Determine the junction temperature, we have an onboard thermistor wired into a seperate A/D.  For simplicity lets assume the board/junction temp is equal to 25 C.  At 25C the thermcouple compensation is 1mV.  Remember the thermocouple measures the difference in temp between the board and whatever it is your temping, so you must compensate for the board temperature.

Simply add the two (1mV + .15942mv) to get the temperature at the thremocouple probe tip.  So 1.15942mV.  Look this value up and that is the temp you are measuring. (~29C).

attachments.zip

jr,

An ADC is a math function:  a divider.   Vin/Vref = 0 to 0.999999 converted to binary.  You are trying to measure an absolute voltage,

and compare it to the reference pin, which is proportional to the battery voltage.  We do make an AD510, a 1.0 volt shunt reference,

but it needs 100 uA minimum to meet specs.  The ADR280 is another idea, it's 16 uA.

Two AA cells are 3.7V??  What type of batteries?

Harry

• Harry, thank you for the reply.  Yes, I've mesured the output of 2 AA L91's and on occasion have seen voltages up to 3.7V, typicaly they output around 3.5V.  The ADR820 looks like a nice product.  I guess we could use that for the A/D Ref and Voltage offset.

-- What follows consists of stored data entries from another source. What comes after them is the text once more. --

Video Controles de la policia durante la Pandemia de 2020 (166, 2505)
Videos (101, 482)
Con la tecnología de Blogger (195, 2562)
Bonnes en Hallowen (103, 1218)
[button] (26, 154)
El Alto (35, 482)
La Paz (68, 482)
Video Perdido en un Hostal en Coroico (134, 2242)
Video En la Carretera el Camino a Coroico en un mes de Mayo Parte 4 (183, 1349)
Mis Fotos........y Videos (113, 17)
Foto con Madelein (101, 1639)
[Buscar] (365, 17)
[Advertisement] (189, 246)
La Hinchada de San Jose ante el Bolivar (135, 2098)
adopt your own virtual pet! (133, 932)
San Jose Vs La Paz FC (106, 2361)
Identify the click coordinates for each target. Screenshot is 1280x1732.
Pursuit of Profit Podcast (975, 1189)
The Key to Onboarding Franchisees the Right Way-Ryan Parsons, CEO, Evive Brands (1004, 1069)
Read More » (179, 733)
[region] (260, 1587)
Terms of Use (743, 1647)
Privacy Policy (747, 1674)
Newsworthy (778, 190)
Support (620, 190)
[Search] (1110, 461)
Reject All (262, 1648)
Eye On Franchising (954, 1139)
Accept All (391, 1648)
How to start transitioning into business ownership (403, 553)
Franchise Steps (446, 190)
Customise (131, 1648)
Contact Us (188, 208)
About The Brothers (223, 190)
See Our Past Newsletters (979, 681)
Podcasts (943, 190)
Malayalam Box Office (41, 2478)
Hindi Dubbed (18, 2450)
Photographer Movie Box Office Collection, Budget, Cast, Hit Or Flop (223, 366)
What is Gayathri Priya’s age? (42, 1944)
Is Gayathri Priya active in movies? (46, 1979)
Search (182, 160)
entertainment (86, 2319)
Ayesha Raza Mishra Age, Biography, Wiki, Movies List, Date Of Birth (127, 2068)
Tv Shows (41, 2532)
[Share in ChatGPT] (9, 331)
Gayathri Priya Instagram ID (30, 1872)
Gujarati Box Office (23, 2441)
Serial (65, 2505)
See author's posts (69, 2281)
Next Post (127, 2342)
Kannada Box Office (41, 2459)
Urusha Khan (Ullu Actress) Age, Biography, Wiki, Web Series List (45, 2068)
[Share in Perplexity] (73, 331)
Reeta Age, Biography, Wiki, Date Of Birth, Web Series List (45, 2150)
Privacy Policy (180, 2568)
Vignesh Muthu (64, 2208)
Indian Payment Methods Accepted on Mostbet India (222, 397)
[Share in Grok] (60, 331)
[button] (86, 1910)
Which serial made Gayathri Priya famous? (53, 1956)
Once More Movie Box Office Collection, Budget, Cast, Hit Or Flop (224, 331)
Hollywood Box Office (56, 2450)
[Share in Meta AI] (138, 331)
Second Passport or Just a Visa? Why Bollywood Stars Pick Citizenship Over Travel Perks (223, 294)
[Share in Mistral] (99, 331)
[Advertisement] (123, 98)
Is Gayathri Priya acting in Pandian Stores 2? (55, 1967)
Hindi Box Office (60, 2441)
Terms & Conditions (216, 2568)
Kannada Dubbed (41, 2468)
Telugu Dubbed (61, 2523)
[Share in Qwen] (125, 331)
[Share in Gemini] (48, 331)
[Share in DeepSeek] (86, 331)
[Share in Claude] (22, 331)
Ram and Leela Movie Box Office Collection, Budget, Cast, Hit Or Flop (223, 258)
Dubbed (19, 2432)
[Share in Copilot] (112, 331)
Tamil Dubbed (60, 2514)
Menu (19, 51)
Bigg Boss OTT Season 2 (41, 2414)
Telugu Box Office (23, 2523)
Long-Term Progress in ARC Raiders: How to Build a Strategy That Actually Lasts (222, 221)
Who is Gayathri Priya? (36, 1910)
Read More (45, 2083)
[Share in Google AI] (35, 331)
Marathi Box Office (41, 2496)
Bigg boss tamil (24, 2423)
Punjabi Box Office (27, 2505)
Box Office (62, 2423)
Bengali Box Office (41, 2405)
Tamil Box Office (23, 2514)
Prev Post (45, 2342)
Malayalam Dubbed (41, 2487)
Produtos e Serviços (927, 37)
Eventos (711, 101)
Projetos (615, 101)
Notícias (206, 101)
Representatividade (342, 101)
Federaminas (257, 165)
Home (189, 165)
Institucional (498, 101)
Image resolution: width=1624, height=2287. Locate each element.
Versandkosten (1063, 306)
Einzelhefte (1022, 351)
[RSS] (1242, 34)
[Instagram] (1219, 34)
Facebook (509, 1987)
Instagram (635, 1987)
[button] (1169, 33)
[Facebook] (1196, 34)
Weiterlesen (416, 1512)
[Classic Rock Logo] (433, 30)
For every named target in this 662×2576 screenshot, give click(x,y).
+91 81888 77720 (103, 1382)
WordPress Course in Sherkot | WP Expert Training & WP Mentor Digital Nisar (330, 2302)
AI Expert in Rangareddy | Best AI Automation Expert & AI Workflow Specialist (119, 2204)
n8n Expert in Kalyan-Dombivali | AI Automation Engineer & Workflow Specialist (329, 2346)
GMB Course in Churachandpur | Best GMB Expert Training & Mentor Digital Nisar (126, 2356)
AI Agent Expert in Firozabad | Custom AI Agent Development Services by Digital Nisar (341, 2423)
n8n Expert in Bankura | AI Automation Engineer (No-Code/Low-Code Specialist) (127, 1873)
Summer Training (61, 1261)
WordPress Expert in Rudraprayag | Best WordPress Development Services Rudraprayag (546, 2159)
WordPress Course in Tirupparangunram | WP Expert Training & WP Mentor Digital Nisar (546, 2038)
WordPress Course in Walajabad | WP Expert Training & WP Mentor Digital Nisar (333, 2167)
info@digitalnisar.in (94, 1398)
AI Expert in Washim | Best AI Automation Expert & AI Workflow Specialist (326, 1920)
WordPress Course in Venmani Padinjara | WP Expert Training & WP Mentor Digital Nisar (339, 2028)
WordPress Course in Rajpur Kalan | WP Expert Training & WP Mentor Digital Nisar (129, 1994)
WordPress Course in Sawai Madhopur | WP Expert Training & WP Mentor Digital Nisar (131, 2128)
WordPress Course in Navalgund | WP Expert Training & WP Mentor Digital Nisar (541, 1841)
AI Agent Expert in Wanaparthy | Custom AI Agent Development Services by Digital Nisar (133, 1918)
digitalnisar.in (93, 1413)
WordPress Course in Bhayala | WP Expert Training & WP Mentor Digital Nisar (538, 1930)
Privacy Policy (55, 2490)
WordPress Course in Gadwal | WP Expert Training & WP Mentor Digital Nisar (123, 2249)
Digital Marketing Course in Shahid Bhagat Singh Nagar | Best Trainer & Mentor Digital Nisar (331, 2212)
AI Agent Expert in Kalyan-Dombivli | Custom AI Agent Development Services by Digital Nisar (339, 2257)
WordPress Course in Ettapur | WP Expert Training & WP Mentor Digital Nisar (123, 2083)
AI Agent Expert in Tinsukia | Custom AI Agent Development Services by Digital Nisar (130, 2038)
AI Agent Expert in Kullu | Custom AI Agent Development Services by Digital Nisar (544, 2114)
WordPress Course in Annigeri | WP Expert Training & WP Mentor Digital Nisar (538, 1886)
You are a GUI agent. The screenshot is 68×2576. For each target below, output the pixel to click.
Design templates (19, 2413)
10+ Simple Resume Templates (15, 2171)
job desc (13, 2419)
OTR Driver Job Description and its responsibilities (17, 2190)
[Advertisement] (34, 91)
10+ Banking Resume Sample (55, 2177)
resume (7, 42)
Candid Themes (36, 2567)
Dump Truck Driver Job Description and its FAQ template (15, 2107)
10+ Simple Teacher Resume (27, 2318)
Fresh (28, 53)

http://data.energizer.com/PDFs/l91.pdf

Would this also be used for the AD8595?

Thanks,
Jeff

• Harry, yes my apologies it was meant to read ADR280.  I don't understand how the shunt reference IC's work.  Is it just a voltage supply with a series resistor that regulates the current into the diode?

Yes I was referring to the AD8495.  If we used this IC, the power would be sourced from the microcontroller.  We can turn the device on, take a measurement and turn it off, so the consumption of 250uA is not unbearable.

Thank you for helping!

• jr,

You can also look at fig 26 on the OP295 datasheet:

http://www.analog.com/static/imported-files/data_sheets/OP295_495.pdf

You can take that basic idea with an ADA4051-1 and an ADR280 and come up with a good design.

You mentioned "ADR820";  I think that's a typo.

Thanks for the link on the Lithium/Iron DiSulphide batteries.  I was not familiar with them.

I don't understand:  "Would this also be used for the AD8595?"

Are  you refering to the AD8495?  It's 250 uA, which I am assuming is too high for you?

Another group handles the AD8495, so I will send an email to apps engineer that covers the part

to join the discussion.

Harry

• jr,

Think of a shunt reference as a Zener diode.  You have a resistor from V+ to the diode to ground.  As the current to the

load changes, the shunt takes more or less current to keep the voltage constant.

IC shunt references have been around since at least 1971.  They have much lower dynamic resistance than a Zener.  See:

http://www.national.com/an/AN/AN-56.pdf

Harry

• This question has been assumed as answered either offline via email or with a multi-part answer. This question has now been closed out. If you have an inquiry related to this topic please post a new question in the applicable product forum.